Quatre amis, Kim, Gunnar, Ola et Seb, sont réunis par leur passion pour les Beatles. Ballottés entre histoires d’amour balbutiantes, rêves de grandeur et petites déceptions du quotidien, ils ont quinze ans et sont inséparables. Leurs aventures jusqu’à l’âge adulte sont racontées par Kim, le plus ambitieux mais aussi le plus fragile. Chaque chapitre a pour titre et pour thème une chanson des Beatles. Beatles, roman de Lars-Saabye Christensen, publié aux Editions Jean-Claude Lattès (www.editions-jclattes. fr ) est la chronique d’une génération d’adolescents des années 60. Ce roman est un livre culte de la littérature contemporaine norvégienne.
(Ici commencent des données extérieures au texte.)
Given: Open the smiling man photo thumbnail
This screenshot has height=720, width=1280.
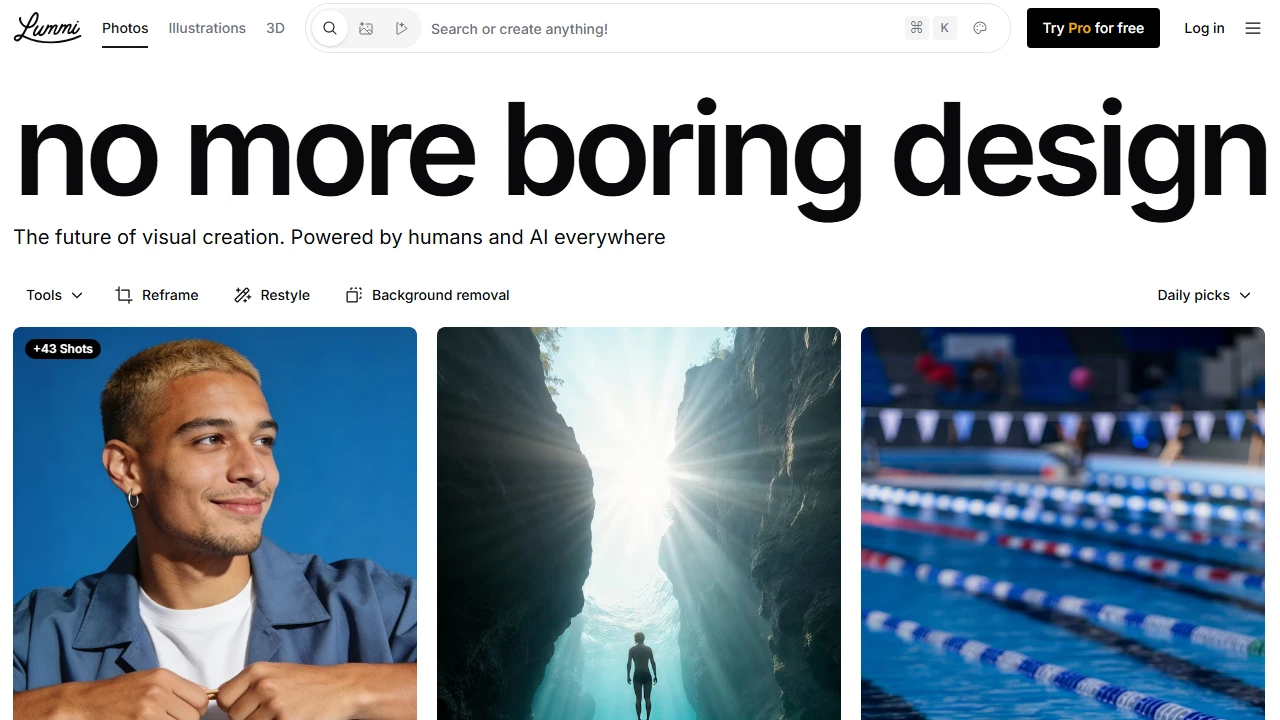Looking at the screenshot, I should coord(215,523).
En attendant de devenir un écrivain célèbre, Eric Cash gère un restaurant du Lower East Side, quartier de New York à double visage avec ses lieux branchés pour bobos et ses vieux immeubles où cohabitent dealers et immigrés clandestins. Deux mondes qui entrent en collision quand Eric et deux de ses barmans se font braquer un soir de bringue. Dans son roman Souvenez-vous de moi, publié aux Presses de la Cité (www. presses delacite.com), Richard Price dépeint la vie quotidienne de ses personnages avec une telle énergie, une telle subtilité, un sens si aigu de la psychologie que tout prend vie pour le lecteur : un tableau brut, bouleversant de New York et de ses habitants.
Si nous nous réveillons par temps calme du danois Jens Rosing, publié aux Editions Paulsen (www.editionspaulsen.com) est la chronique d’une vaste lignée groenlandaise qui, pendant plus d’un siècle, a vécu et marqué la côte de Blosseville. Il s’agit du portrait de gens à l’image de la région qu’ils ont peuplée : rudes, sombres, risque-tout. Jens Rosing, qui a passé une partie de son enfance parmi les Est-Groenlandais, tente dans cet ouvrage de perpétuer la mémoire collective de cette lignée inuit, transmise oralement depuis le XIXème siècle. Cette saga groenlandaise d’un réalisme inhabituel est traduite pour la première fois en français. Originaire du Groenland, Jens Rosing est né en 1925. Dessinateur et écrivain, il a illustré de nombreux ouvrages. Dans son travail, il s’est beaucoup inspiré des paysages et folklore groenlandais. Il a pris part à plusieurs expéditions au Groenland pour le compte du Musée National du Danemark et a dirigé le Musée du Groenland entre 1976 et 1978.